> **DATA FOR THIS TASK**:
○ ○ ○ ○ ○
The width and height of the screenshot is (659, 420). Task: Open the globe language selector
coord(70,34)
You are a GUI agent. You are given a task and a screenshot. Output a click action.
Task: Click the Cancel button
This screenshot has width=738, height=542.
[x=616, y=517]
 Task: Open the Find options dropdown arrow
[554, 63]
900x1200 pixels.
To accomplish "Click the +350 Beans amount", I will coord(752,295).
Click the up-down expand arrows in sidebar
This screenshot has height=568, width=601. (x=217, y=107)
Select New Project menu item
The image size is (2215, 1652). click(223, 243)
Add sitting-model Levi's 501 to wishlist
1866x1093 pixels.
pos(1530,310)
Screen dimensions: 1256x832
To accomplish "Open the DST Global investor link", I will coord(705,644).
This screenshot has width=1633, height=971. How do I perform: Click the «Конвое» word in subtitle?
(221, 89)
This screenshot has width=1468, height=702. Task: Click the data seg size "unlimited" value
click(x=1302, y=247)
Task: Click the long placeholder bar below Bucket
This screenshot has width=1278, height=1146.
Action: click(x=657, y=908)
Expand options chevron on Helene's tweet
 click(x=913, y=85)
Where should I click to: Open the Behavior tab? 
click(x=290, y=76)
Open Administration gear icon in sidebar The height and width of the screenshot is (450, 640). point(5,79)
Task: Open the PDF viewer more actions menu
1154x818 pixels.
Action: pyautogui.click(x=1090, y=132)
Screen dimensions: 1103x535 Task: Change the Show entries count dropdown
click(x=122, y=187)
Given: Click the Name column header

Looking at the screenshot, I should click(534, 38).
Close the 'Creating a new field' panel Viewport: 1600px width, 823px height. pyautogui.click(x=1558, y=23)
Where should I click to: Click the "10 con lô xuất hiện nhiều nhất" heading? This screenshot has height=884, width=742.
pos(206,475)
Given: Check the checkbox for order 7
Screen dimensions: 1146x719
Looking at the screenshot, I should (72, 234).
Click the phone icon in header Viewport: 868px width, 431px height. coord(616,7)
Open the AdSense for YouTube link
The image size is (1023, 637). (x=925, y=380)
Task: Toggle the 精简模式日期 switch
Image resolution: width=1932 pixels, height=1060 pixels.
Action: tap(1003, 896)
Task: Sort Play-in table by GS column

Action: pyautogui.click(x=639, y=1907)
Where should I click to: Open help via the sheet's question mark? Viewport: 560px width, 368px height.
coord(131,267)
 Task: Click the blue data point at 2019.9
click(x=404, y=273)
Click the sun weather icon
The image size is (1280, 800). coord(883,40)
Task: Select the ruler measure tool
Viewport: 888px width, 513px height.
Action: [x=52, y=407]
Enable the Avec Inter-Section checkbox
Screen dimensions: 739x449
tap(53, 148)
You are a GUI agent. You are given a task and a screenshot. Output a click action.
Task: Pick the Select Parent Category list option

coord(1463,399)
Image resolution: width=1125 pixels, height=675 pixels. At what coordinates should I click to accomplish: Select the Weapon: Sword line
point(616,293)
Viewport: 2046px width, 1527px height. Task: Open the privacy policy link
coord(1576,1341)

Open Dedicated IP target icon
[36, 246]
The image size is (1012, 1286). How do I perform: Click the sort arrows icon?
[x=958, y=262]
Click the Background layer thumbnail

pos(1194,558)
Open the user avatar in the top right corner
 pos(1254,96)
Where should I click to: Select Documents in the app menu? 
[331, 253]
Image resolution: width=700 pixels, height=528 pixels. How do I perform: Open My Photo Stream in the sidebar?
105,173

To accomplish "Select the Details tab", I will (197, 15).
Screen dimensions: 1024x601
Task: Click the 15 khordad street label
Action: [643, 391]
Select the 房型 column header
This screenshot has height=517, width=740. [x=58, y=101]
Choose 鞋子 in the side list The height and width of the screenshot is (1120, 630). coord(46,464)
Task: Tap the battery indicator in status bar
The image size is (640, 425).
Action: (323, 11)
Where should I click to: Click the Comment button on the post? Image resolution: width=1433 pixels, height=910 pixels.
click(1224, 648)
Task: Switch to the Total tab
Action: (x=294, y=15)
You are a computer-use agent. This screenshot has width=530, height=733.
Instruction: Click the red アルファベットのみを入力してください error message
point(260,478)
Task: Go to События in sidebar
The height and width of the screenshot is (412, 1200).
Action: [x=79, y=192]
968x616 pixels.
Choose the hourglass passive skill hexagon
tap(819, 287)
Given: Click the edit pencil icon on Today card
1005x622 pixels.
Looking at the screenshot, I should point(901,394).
○ ○ ○ ○ ○
> **WHAT NEEDS TO BE DONE**: Quote every line from the beginning of the entries up to and including the line that contains "900x1200 pixels.".

> **RESULT FOR THIS TASK**:
The width and height of the screenshot is (659, 420). Task: Open the globe language selector
coord(70,34)
You are a GUI agent. You are given a task and a screenshot. Output a click action.
Task: Click the Cancel button
This screenshot has width=738, height=542.
[x=616, y=517]
 Task: Open the Find options dropdown arrow
[554, 63]
900x1200 pixels.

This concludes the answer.